Entonces tropezó y cayó de bruces, con la frente en la hierba. No se resignó, siguió luchando, tenía que encontrar algo con que defenderse para poder matar a su perseguidor antes de que el perseguidor lo matara a él. Buscó un palo, pero no había más que ramas secas, ni siquiera una piedra que pudiera lanzarle. Agotado, veía desaparecer la vida, veía cómo se esfumaba ante sus ojos. Se resignó. Se enrolló como una pelota y se quedó tumbado. Kannick no había pensado jamás que fuera a morir tan joven. Empleó sus últimos restos de fuerzas en prepararse. Los pasos de Errki se acercaban. Por fin se detuvieron junto a él. Ese hombre estaba loco. No se comportaría como lo hubiera hecho otro. Eso era lo peor, el no saber lo que le esperaba. Todas las historias que había oído sobre Errki le pasaron por la mente.
– El que teme al lobo no debe andar por el bosque -susurró Errki.

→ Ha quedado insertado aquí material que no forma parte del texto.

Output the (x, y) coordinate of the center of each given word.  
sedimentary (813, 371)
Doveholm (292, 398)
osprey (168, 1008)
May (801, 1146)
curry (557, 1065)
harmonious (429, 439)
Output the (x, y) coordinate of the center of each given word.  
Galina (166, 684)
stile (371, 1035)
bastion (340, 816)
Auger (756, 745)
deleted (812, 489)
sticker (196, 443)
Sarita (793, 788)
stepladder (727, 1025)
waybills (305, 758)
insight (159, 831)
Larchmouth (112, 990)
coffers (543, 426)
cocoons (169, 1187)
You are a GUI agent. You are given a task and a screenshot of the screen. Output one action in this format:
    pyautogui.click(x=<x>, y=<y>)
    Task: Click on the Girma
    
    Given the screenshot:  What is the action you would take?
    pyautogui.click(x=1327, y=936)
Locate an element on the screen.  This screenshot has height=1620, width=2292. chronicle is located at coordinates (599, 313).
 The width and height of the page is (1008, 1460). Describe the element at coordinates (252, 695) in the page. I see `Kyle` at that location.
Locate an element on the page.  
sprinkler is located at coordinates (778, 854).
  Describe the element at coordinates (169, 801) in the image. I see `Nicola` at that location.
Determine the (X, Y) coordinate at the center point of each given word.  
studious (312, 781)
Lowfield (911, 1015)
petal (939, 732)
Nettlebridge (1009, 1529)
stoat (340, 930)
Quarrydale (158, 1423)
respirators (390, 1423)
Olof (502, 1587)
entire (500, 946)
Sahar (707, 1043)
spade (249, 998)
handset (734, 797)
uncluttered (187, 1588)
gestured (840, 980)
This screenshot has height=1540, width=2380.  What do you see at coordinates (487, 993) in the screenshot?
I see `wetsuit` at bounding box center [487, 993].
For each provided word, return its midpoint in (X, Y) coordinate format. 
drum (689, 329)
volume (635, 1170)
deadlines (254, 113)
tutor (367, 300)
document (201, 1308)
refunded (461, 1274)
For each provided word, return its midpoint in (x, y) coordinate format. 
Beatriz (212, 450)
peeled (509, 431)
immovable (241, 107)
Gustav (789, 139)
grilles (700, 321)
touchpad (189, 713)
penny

Kannick oyó la voz baja del otro. Permaneció rígido en el suelo, ya estaba casi muerto. No se podía decir más. Y sin embargo, volvió un poco la cabeza y vio la pernera del pantalón negro de Errki, de una anchura impresionante en la parte baja. Al parecer, la herida no le preocupaba. Otra señal más de que el tío estaba loco. Seguramente no sentía dolor, ni su propio dolor, ni mucho menos el ajeno. Era insensible. Estar loco, pensó Kannick, tiene que ser lo mismo que ser insensible a todo lo que te rodea.
– Levántate.
La voz no era amenazadora. Tenía un matiz de asombro. Kannick se levantó a duras penas, con la cabeza agachada. Pronto le daría una bofetada e intentaría frenarla con la frente y la sien. Para Kannick lo peor era una bofetada en esa mejilla tan carnosa. El estallido resultaba muy humillante. Pero no ocurrió nada.